(Stored dataset items)

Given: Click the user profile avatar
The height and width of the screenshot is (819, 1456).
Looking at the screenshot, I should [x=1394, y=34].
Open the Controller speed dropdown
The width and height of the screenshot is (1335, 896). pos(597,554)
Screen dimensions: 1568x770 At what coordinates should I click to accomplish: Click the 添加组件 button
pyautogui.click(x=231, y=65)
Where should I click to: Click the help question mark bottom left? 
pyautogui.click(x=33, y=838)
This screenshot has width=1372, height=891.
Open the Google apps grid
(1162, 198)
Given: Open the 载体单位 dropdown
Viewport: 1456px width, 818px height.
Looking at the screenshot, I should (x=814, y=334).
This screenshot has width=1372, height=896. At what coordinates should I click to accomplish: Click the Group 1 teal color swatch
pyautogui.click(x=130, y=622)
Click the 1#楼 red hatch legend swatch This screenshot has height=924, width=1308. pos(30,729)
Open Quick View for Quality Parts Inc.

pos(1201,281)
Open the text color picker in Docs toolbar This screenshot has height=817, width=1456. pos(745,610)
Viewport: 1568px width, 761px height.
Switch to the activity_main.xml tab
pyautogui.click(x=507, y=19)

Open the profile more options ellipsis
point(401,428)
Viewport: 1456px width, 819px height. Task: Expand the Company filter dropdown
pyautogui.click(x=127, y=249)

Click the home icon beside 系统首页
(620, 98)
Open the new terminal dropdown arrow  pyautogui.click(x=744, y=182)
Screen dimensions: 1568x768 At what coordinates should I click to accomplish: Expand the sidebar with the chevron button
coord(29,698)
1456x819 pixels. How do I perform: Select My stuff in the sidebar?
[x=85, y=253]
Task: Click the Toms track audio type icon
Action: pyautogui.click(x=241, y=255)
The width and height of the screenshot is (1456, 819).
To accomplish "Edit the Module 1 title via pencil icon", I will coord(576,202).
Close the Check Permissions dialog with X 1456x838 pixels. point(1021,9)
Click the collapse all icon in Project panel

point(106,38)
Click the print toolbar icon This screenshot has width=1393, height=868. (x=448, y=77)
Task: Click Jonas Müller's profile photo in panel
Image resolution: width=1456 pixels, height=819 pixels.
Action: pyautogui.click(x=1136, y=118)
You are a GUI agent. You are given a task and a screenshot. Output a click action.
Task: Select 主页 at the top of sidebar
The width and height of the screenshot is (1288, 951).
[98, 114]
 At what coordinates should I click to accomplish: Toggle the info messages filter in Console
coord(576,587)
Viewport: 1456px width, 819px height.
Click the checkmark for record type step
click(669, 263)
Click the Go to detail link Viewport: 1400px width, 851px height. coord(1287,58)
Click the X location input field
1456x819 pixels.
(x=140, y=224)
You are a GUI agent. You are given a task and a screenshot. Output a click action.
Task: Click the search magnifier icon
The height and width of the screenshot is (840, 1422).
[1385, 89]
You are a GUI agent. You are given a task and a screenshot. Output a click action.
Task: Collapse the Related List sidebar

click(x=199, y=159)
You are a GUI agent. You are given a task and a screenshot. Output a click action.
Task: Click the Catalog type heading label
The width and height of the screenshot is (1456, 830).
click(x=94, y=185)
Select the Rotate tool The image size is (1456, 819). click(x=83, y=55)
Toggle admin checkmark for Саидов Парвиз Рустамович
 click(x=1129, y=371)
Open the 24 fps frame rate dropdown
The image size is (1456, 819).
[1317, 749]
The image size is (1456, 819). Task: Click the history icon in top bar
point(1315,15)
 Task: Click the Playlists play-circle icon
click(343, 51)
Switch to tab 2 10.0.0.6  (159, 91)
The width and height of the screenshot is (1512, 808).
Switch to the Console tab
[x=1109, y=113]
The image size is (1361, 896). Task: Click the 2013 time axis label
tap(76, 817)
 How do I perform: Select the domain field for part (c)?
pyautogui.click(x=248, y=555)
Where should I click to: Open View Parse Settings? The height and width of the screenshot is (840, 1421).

Task requirements: Copy the entries word for word. Start at the first line and end with the line containing "Given: Open the 载体单位 dropdown".

Response:
Given: Click the user profile avatar
The height and width of the screenshot is (819, 1456).
Looking at the screenshot, I should [x=1394, y=34].
Open the Controller speed dropdown
The width and height of the screenshot is (1335, 896). pos(597,554)
Screen dimensions: 1568x770 At what coordinates should I click to accomplish: Click the 添加组件 button
pyautogui.click(x=231, y=65)
Where should I click to: Click the help question mark bottom left? 
pyautogui.click(x=33, y=838)
This screenshot has width=1372, height=891.
Open the Google apps grid
(1162, 198)
Given: Open the 载体单位 dropdown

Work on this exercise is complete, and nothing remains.